At a press conference releasing the letter, Raman Mehta from Action Aid India said:
"The rich world needs to find money to pay the world's poor back for the damage they've caused by climate change, but just because money is needed does not mean the World Bank is needed. The developed world owes the world's poor a climate debt, these people who are most vulnerable to climate change do not need interference from an organisation that continues to fund the pollution that causes climate change."
"The World Bank has lent money to dirty fossil fuel projects again and again. It is a fundamentally undemocratic institution very often used to the detriment of sustainable development - so giving it a role in managing funds for developing countries would see our chances of effectively and equitably tackling climate change go up in smoke. It would be like giving your keys to a drunk and thinking you'll get home safely." Karen Orenstein of Friends of the Earth US said.

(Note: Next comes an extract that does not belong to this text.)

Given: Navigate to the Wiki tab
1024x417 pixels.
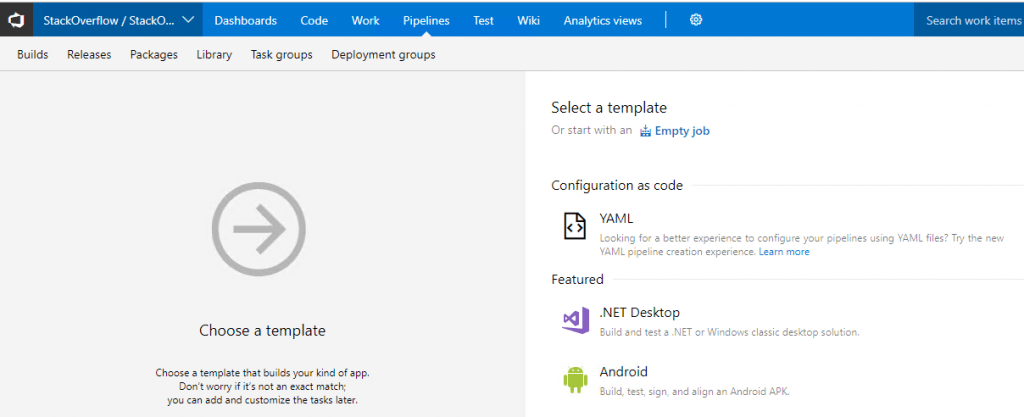Looking at the screenshot, I should (x=528, y=20).
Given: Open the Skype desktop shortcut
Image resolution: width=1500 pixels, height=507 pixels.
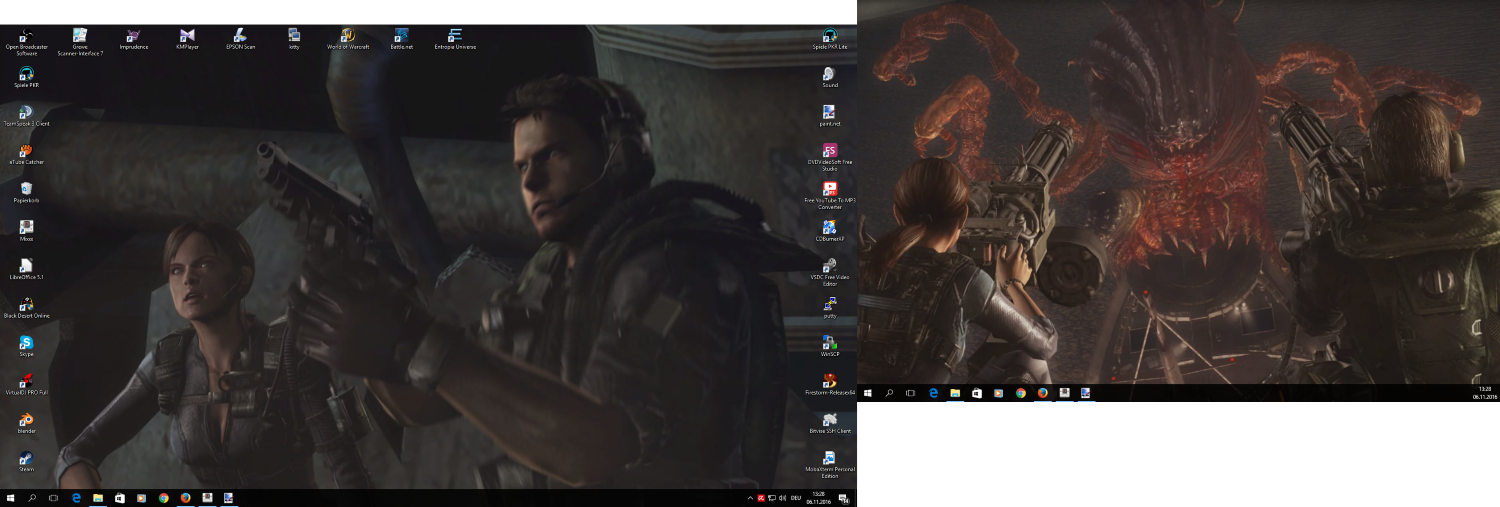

"This money should instead be managed fairly and through a democratic process with buy-in and control from all countries. Many developing countries at these negotiations have made clear that they don't want the Bank in control. Developing countries are the ones suffering the worst impacts of climate change and must have decision making power over how funds are channelled and used." Illana Solomon of ActionAid US said.
Led by a coalition of development, environmental and social justice organizations, 287 groups from 54 countries have signed the letter, calling on President Barack Obama to use US influence in the negotiations to ensure the World Bank does not take on a role in controlling funds for developing countries to tackle climate change.
Some of the 287 organisations backing the letter include Friends of the Earth International, ActionAid International, Christian Aid in the UK, Jubilee South, 350.org, the Sustainable Energy and Economy Network of Institute for Policy Studies, the Campagna per la Riforma della Banca Mondiale, the Pan African Climate Justice Alliance and Third World Network.
The letter questions the World Bank's track record of imposing policy conditions and programs on developing countries and its lack of democratic accountability.
Additionally, it notes that developing countries, which will bear the heaviest burden from climate change, are the least represented inside the Bank.
It further notes that the World Bank continues to be a top financier of fossil fuels. As of April 2010, it had already hit a record high for annual fossil fuel lending, with (US) $4.7 billion primarily for coal.
The letter instead calls for US support for the creation of a multilateral climate fund under the UNFCCC that has an equitable governance structure, prioritizes the participation of affected communities, operates with full transparency and accountability, and provides direct access to funding.